A relatora especial da ONU falava em conferência de imprensa, em Lisboa, após uma visita de oito dias a Portugal para elaborar um relatório sobre o sistema judiciário, em que também serão abordadas questões ligadas ao acesso à justiça, tribunal constitucional, reforma do mapa judiciário, estatuto dos magistrados e violência doméstica.

«O que me preocupa mais no que diz respeito a Portugal é, realmente, a questão orçamental», sublinhando Gabriela Knaul, observando que o poder judicial «não pode estar de joelhos» e de «chapeuzinho na mão» à espera que lhe sejam dados recursos financeiros, administrativos e outras medidas, tudo isto sem «poder fazer nada» enquanto os «prazos passam» e não se apuram responsabilidades pelas falhas do sistema.

Lembrou, a propósito, que tanto os orçamentos para os Tribunais da Relação e de primeira instância e do Ministério Público são atualmente administrados através do Ministério da Justiça, o que «parece limitar as possibilidades de responsabilização de juízes e procuradores pela eficiência na execução das suas atividades».

A relatora da ONU recomendou, assim, que seja dada «maior autonomia orçamental, financeira e administrativa aos tribunais e ao Ministério Público».

Gabriela Knaut considerou, por outro lado, que o Tribunal Constitucional (TC) tem um papel central na preservação de direitos e garantias conquistados com a democracia e que é «sabido que o TC está sob fortíssima pressão em razão da fiscalização que fez de medidas tidas por muitos como inconstitucionais, adotadas pelo poder executivo a fim de reduzir gastos públicos».

O facto de o TC ter declarado a inconstitucionalidade de algumas dessas medidas foi mencionado por diversos interlocutores como um «indicador da independência do judiciário português», cita a Lusa.
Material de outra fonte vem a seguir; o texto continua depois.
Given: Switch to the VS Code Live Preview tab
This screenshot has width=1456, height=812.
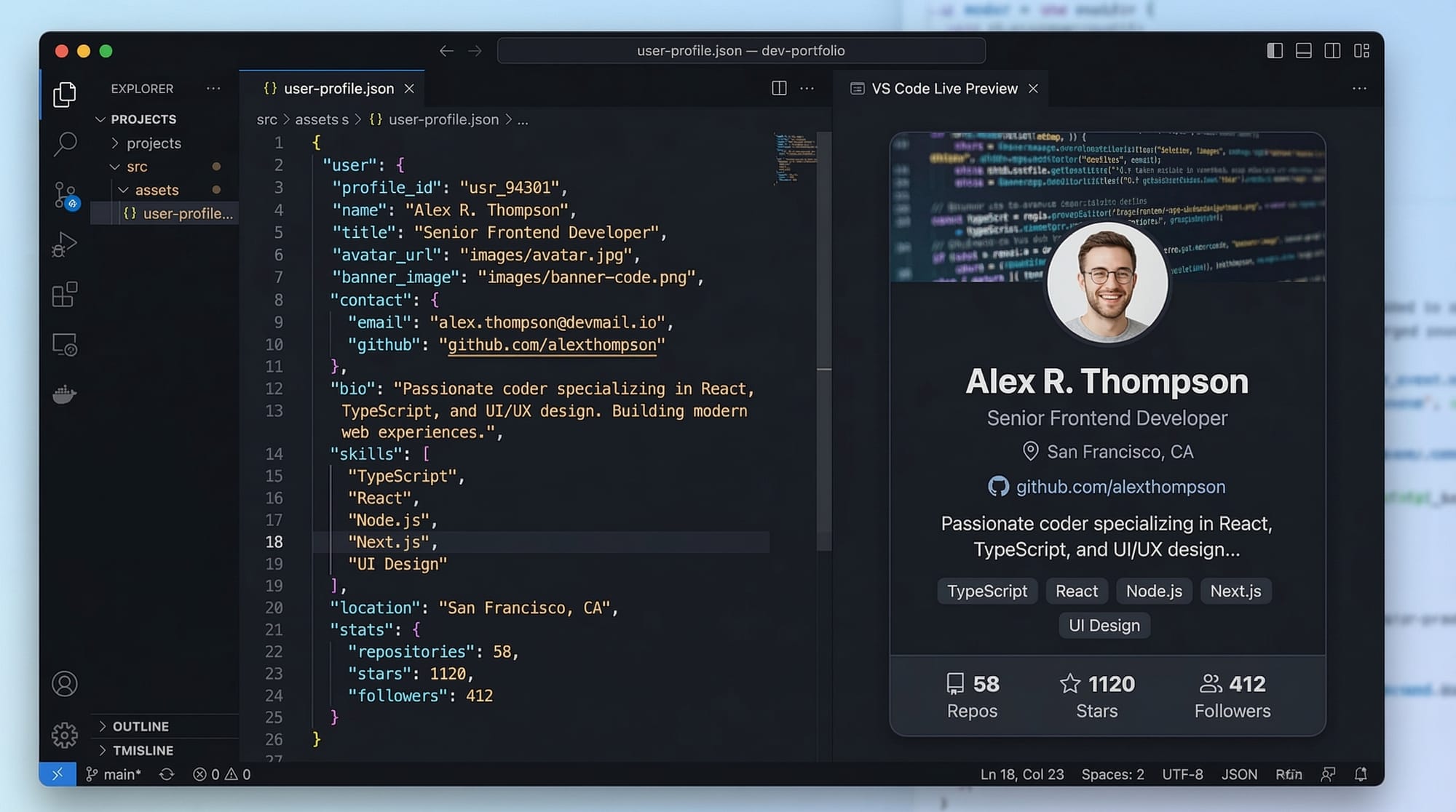Looking at the screenshot, I should [x=943, y=89].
Defendeu que Portugal deve garantir que a justiça seja «acessível a todos», numa altura em que o risco de pobreza atinge hoje um em cada cinco portugueses. Também os reclusos devem ter o direito a serem defendidos por um advogado.
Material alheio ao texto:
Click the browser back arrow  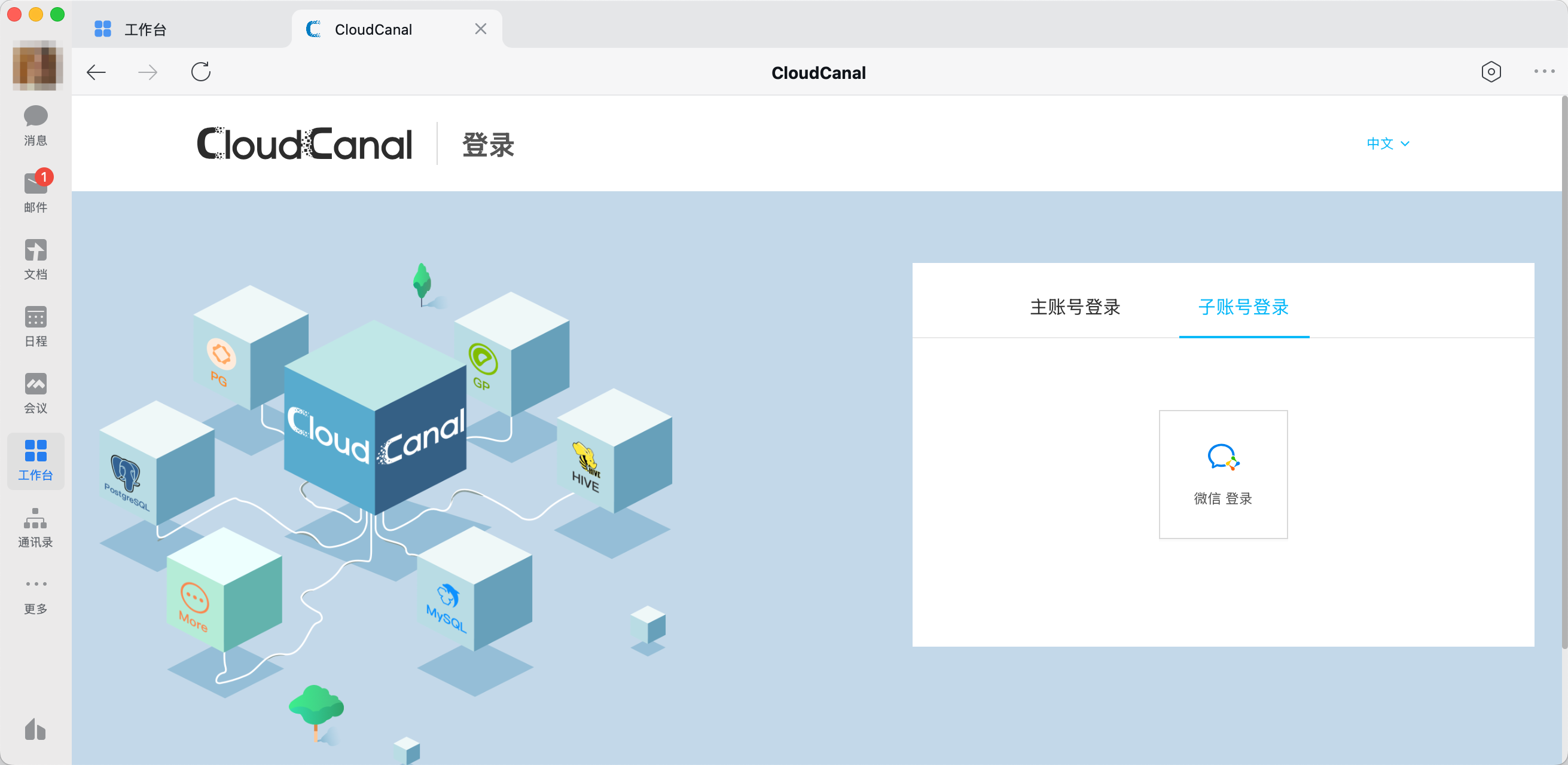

«As dificuldades no acesso à justiça têm um impacto ainda mais alarmante em grupos que são particularmente vulneráveis à violência, tais como presos, mulheres, crianças e adolescentes», referiu Gabriela Knaut, acrescentando que a violência doméstica também é reconhecida pelo governo português como «uma grande preocupação», reporta a Lusa.

Quanto à reforma do mapa judiciário, a principal preocupação detetada prende-se com a «rapidez com que as mudanças ocorreram num sistema que tinha problemas evidentes e que não estava completamente apto a mudar o seu funcionamento de maneira acelerada».

«O colapso do sistema informático (CITIUS), em setembro, é talvez o indicador mais preocupante da excessiva pressa na condução da reforma judicial», notou.


A visita de Gabriela Knaul insere-se na preparação de um relatório sobre o sistema judicial português, que será apresentado ao Conselho de Direitos Humanos, em junho deste ano.

A perita independente da ONU esteve em Lisboa, Porto e Coimbra, onde se encontrou com representantes do Estado, juízes e procuradores, bem como advogados e membros da sociedade civil e das universidades.